* begin *

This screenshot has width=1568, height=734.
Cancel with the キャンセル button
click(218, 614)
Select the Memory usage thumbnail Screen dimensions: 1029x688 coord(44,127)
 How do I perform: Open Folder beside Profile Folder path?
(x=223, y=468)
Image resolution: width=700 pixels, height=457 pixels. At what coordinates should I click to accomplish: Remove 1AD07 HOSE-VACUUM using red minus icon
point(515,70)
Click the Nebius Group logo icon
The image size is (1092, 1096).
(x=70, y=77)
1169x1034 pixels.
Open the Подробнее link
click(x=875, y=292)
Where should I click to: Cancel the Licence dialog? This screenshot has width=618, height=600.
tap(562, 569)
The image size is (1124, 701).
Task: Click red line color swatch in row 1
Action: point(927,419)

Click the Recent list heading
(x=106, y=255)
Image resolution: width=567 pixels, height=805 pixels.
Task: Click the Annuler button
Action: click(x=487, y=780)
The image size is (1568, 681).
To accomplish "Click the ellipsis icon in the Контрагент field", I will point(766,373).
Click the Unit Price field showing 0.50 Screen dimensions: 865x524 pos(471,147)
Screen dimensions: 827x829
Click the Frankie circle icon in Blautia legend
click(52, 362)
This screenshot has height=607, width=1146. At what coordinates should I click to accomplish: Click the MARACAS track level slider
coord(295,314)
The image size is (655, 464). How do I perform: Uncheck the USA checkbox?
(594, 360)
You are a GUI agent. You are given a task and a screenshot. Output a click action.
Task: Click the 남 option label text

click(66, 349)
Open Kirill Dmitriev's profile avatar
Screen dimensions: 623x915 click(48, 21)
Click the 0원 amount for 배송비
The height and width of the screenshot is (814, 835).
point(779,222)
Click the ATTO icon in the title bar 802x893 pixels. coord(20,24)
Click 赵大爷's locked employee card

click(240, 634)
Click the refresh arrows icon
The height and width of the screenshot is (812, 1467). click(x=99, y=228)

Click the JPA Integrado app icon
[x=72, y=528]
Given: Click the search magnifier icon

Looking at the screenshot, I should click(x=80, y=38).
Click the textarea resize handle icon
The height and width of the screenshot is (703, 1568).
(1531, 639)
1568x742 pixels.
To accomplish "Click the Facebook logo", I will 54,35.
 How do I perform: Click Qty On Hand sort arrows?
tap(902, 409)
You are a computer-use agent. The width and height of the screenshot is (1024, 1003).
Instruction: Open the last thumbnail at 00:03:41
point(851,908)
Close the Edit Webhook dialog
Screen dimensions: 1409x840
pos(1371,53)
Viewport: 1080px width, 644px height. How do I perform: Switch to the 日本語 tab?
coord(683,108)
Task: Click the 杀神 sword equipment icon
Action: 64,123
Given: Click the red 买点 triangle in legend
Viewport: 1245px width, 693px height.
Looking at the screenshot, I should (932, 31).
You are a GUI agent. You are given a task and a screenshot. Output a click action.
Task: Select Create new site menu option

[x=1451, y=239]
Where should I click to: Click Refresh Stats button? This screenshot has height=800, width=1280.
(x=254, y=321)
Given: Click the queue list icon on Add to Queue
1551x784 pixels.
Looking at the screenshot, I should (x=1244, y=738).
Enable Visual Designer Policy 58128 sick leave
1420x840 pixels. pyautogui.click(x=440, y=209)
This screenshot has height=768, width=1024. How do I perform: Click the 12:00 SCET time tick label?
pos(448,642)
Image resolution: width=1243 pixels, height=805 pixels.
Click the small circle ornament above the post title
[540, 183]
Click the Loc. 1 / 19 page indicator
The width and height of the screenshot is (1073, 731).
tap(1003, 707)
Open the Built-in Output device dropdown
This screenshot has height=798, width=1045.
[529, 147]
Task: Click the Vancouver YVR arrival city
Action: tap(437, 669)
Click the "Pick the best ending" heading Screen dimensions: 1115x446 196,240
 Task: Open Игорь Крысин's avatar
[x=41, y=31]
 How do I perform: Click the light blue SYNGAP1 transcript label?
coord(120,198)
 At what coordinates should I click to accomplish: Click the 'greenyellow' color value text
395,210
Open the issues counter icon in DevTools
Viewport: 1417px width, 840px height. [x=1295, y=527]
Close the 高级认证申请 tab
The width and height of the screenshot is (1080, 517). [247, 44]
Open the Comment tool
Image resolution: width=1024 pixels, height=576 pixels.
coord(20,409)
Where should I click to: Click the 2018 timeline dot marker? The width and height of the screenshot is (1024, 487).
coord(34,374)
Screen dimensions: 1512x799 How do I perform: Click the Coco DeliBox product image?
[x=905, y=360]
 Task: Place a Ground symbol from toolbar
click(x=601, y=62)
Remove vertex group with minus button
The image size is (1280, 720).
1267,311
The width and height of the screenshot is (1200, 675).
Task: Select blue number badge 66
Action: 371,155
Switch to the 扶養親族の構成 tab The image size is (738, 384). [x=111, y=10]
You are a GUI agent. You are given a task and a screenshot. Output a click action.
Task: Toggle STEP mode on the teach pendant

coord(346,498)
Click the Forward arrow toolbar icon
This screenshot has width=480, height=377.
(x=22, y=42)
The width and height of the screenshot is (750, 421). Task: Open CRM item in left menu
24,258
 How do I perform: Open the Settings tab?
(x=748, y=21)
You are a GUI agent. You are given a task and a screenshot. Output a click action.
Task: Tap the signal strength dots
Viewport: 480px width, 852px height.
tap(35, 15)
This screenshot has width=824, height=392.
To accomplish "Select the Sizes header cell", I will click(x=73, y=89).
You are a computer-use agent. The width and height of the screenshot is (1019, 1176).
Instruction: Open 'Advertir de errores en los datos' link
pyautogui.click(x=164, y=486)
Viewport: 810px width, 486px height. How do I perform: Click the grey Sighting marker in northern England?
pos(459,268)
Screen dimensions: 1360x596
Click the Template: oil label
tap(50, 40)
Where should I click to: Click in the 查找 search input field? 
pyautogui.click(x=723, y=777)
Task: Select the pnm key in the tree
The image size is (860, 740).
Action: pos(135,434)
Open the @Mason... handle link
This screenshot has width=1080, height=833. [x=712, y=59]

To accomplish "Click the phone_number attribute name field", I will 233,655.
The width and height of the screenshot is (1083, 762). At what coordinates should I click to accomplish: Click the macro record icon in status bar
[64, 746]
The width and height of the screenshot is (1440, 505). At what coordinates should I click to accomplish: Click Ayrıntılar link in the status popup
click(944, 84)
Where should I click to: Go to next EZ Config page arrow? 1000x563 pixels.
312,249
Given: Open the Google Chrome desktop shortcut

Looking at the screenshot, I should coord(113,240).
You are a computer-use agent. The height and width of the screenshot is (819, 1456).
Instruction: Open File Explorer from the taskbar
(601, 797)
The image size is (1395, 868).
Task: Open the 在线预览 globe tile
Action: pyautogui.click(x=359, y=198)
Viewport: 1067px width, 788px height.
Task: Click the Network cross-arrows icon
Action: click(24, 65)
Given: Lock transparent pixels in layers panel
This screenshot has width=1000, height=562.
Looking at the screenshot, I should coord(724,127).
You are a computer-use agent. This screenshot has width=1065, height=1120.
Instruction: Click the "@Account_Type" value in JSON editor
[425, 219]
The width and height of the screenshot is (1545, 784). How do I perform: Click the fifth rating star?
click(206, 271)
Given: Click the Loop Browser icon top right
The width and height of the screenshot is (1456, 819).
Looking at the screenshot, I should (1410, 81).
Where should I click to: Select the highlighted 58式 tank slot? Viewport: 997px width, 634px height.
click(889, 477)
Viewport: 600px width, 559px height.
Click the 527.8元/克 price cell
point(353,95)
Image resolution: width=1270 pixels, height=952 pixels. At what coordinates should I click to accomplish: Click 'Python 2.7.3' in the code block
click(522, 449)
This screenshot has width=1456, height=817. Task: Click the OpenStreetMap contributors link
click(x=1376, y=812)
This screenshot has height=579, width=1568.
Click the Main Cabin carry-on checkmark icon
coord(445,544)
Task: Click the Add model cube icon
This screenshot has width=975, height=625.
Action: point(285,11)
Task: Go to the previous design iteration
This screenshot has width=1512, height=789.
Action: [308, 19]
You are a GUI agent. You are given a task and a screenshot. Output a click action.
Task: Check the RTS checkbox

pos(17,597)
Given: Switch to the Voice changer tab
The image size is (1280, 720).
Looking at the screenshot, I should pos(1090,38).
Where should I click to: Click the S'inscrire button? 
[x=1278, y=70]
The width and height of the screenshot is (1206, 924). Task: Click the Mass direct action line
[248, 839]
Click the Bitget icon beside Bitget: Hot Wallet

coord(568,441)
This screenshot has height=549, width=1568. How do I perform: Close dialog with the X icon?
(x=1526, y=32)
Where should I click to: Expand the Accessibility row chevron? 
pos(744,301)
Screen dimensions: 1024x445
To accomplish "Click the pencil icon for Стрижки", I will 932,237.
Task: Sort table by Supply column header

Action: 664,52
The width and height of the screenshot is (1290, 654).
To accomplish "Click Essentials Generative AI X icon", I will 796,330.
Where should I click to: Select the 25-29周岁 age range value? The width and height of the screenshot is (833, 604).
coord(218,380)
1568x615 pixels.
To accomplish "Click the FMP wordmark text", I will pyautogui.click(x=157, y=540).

* end *

§ Required work
Could you render the data as a JSON list of strings, one string per line with blank lines dropped, beginning at the line that contains "Open the Built-in Output device dropdown" and stopping after the line that contains "tap(35, 15)"?

§ The reply
[
  "Open the Built-in Output device dropdown",
  "This screenshot has height=798, width=1045.",
  "[529, 147]",
  "Task: Click the Vancouver YVR arrival city",
  "Action: tap(437, 669)",
  "Click the \"Pick the best ending\" heading Screen dimensions: 1115x446 196,240",
  " Task: Open Игорь Крысин's avatar",
  "[x=41, y=31]",
  " How do I perform: Click the light blue SYNGAP1 transcript label?",
  "coord(120,198)",
  " At what coordinates should I click to accomplish: Click the 'greenyellow' color value text",
  "395,210",
  "Open the issues counter icon in DevTools",
  "Viewport: 1417px width, 840px height. [x=1295, y=527]",
  "Close the 高级认证申请 tab",
  "The width and height of the screenshot is (1080, 517). [247, 44]",
  "Open the Comment tool",
  "Image resolution: width=1024 pixels, height=576 pixels.",
  "coord(20,409)",
  "Where should I click to: Click the 2018 timeline dot marker? The width and height of the screenshot is (1024, 487).",
  "coord(34,374)",
  "Screen dimensions: 1512x799 How do I perform: Click the Coco DeliBox product image?",
  "[x=905, y=360]",
  " Task: Place a Ground symbol from toolbar",
  "click(x=601, y=62)",
  "Remove vertex group with minus button",
  "The image size is (1280, 720).",
  "1267,311",
  "The width and height of the screenshot is (1200, 675).",
  "Task: Select blue number badge 66",
  "Action: 371,155",
  "Switch to the 扶養親族の構成 tab The image size is (738, 384). [x=111, y=10]",
  "You are a GUI agent. You are given a task and a screenshot. Output a click action.",
  "Task: Toggle STEP mode on the teach pendant",
  "coord(346,498)",
  "Click the Forward arrow toolbar icon",
  "This screenshot has width=480, height=377.",
  "(x=22, y=42)",
  "The width and height of the screenshot is (750, 421). Task: Open CRM item in left menu",
  "24,258",
  " How do I perform: Open the Settings tab?",
  "(x=748, y=21)",
  "You are a GUI agent. You are given a task and a screenshot. Output a click action.",
  "Task: Tap the signal strength dots",
  "Viewport: 480px width, 852px height.",
  "tap(35, 15)"
]